Avant-propos de Michel Angot

L’idée de cet ouvrage remonte à quelques décennies quand au début des années 1980 F. Grimal faisait découvrir à ses étudiants les textes sanskrits. Il lisait le Rāmāyana : les versets de Vālmīki étaient beaux, sonores, plaisants ; le récit, résumé dans le premier chapitre, était intéressant. Tout cela se laissait déguster facilement. Mais très vite, il se mit à décrypter le commentaire de Govindarāja. Le vyākhyāna ‘explication’ de Govindarāja dévoilait tout autre chose : l’érudition des brahmanes, un festin de mots, de valeurs, de références, toute une érudition déployée comme un tissu accueillant leur manière d’être aux mots et au monde.

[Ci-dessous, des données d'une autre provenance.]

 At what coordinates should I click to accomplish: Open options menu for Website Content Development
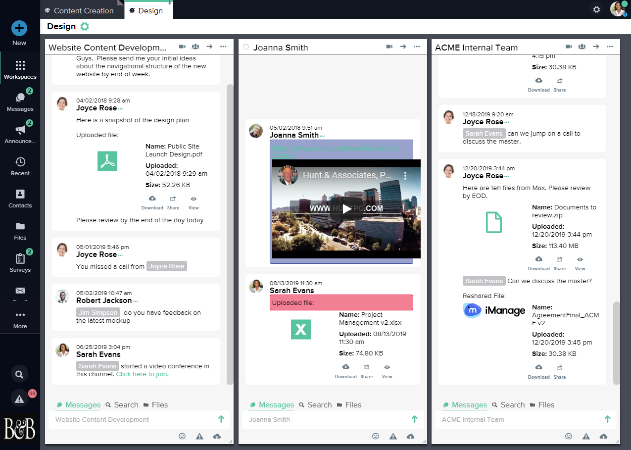pyautogui.click(x=223, y=47)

Le texte se mettait à vivre : on abandonnait le travail laborieux du traducteur pour goûter de plus fines saveurs. Car ce commentaire se laissait mal traduire avec ses formes stéréotypées, une syntaxe télégraphique et son caractère allusif. De fait la langue des commentaires sanskrits est celle des brahmanes qui, partageant la même éducation et des références connues par cœur, n’a pas à s’embarrasser d’un lourd apparat critique : le contenu des textes, des références grammaticales etc. est dans la tête de celui qui parle et aussi de celui qui écoute. Quelques mots suffisent pour que l’auditeur, généralement un brahmane érudit, les reconnaisse. Pour que nous les comprenions, nécessairement il nous faut passer par cette érudition ; les index quand ils existent et les machines aident, mais lentement, et ne remplacent pas l’accès direct à la parole vive. Ces commentaires, depuis le début du premier millénaire av. J.-C. (les Brāhmana) jusqu’au XIXe siècle, forment une littérature spécifique et un ensemble massif : le commentaire a été la forme privilégiée par où les érudits ont exprimé en sanskrit leur conscience intellectuelle, spirituelle, artistique. C’est à expliquer les codes et les références de cette littérature que s’emploie cet ouvrage.
La littérature en question ici est immense et variée : pendant plus de trois mille ans, dans un espace vaste comme l’Europe mais jamais unifié politiquement, à propos de tout, ils ont parlé et ressassé en sanskrit. Paraphrasant un verset du Mahābhārata, on peut dire que tout est là et que ce qui n’y est pas n’existe pas. Néanmoins, quelle que soit la discipline abordée, les érudits ont eu recours à des méthodes d’analyse stéréotypées. On reconnaît sans peine la continuité de langue et de méthode entre Patanjali, auteur du Mahābhāsya, un commentaire sur la grammaire de Pānini rédigé au milieu du IIe  siècle av. J.-C., Cakrapānidatta auteur au XIe siècle de la Dīpikā, un commentaire consacré à la médecine, Vīrarāghava auteur d’un commentaire au XVIIIe siècle sur une ancienne pièce de théâtre et Brahmānanda auteur de la Jyotsnā, un commentaire du XIXe siècle à la Hathapradīpikā de Svātmārāma. C’est cette continuité de méthode, de langue et d’inspiration qui assure la cohérence du présent ouvrage et le rend techniquement possible. Celui-ci comprend deux volumes ; le premier est consacré à l’herméneutique, à savoir aux quatre principaux outils d’analyse des textes : Vyākarana ‘Grammaire’, Nirvacana ’Analyse sensible’, Paryāya ‘Synonymie sémantique’ et Prakarana ‘Analyse contextuelle’ ainsi qu’aux gloses auxquelles ces méthodes d’analyse donnent lieu de la part des érudits sanskritistes jusqu’au XIXe siècle. Le second comprend une sélection de commentaires de textes et d’auteurs importants ou exemplaires.  Finalement, sans modifier en profondeur ce plan initial, à l’instigation des premiers lecteurs, j’ai conservé dans le premier volume quelques commentaires de Mallinātha qui, exemplaires, aident l’examen des gloses. Par ailleurs j’ai ajouté quelques paragraphes plus descriptifs.  […]

Janvier 2017.

L’art du débat en Asie du Sud

288. Dimension dialectique de la pensée en Asie du Sud.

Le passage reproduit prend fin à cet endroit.